## begin

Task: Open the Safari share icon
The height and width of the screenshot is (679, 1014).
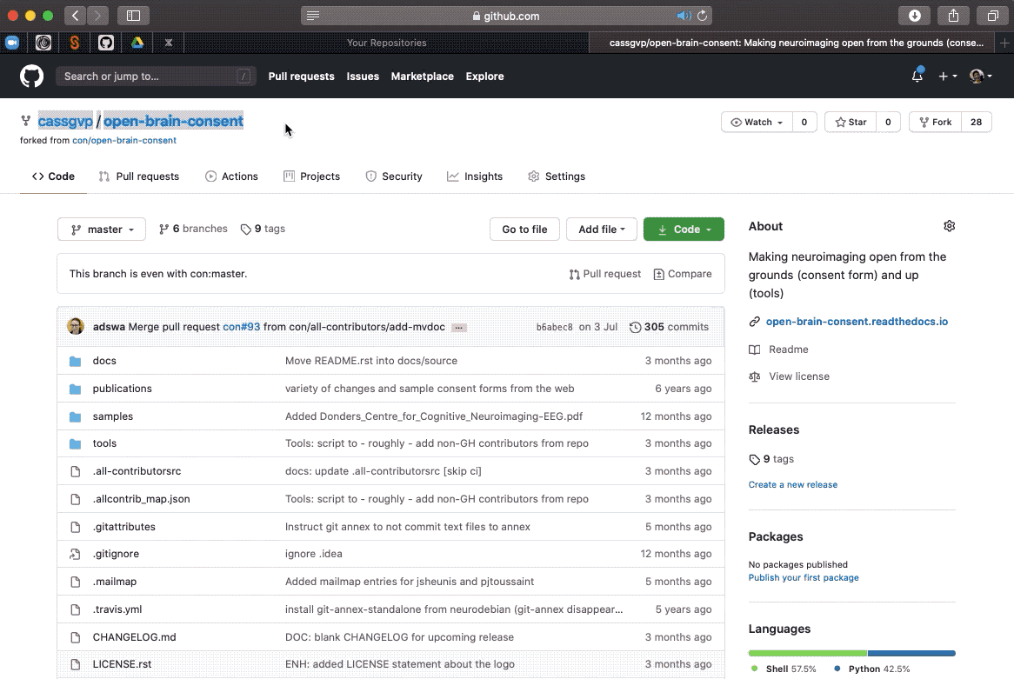Action: pos(952,15)
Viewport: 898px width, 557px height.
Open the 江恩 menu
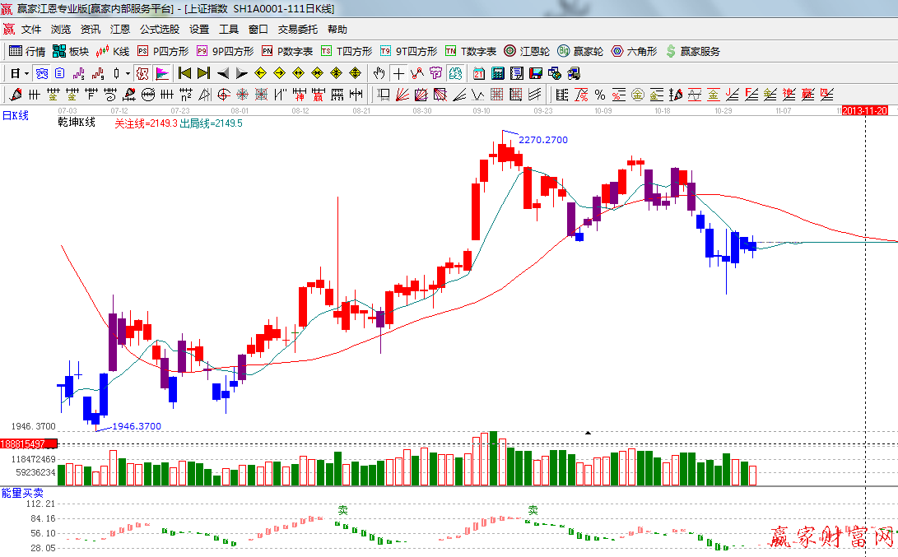click(x=120, y=29)
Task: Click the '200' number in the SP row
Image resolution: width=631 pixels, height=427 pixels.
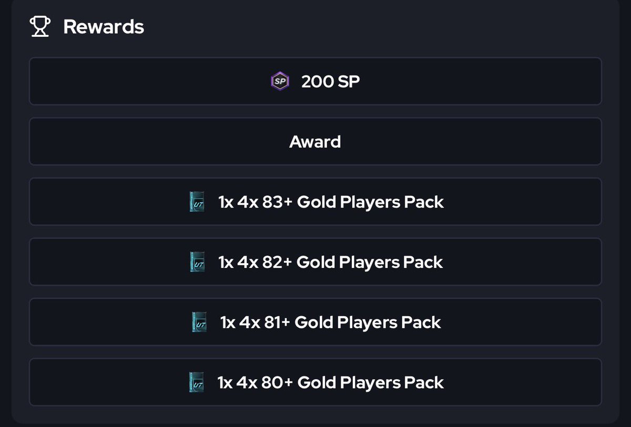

## end

Short exercise: Rewrite the material above with every "Task" changed to "Instruction" and nothing else altered. Omit the pictures.

Exercise result:
Instruction: Open the Safari share icon
The height and width of the screenshot is (679, 1014).
Action: pos(952,15)
Viewport: 898px width, 557px height.
Open the 江恩 menu
click(x=120, y=29)
Instruction: Click the '200' number in the SP row
Image resolution: width=631 pixels, height=427 pixels.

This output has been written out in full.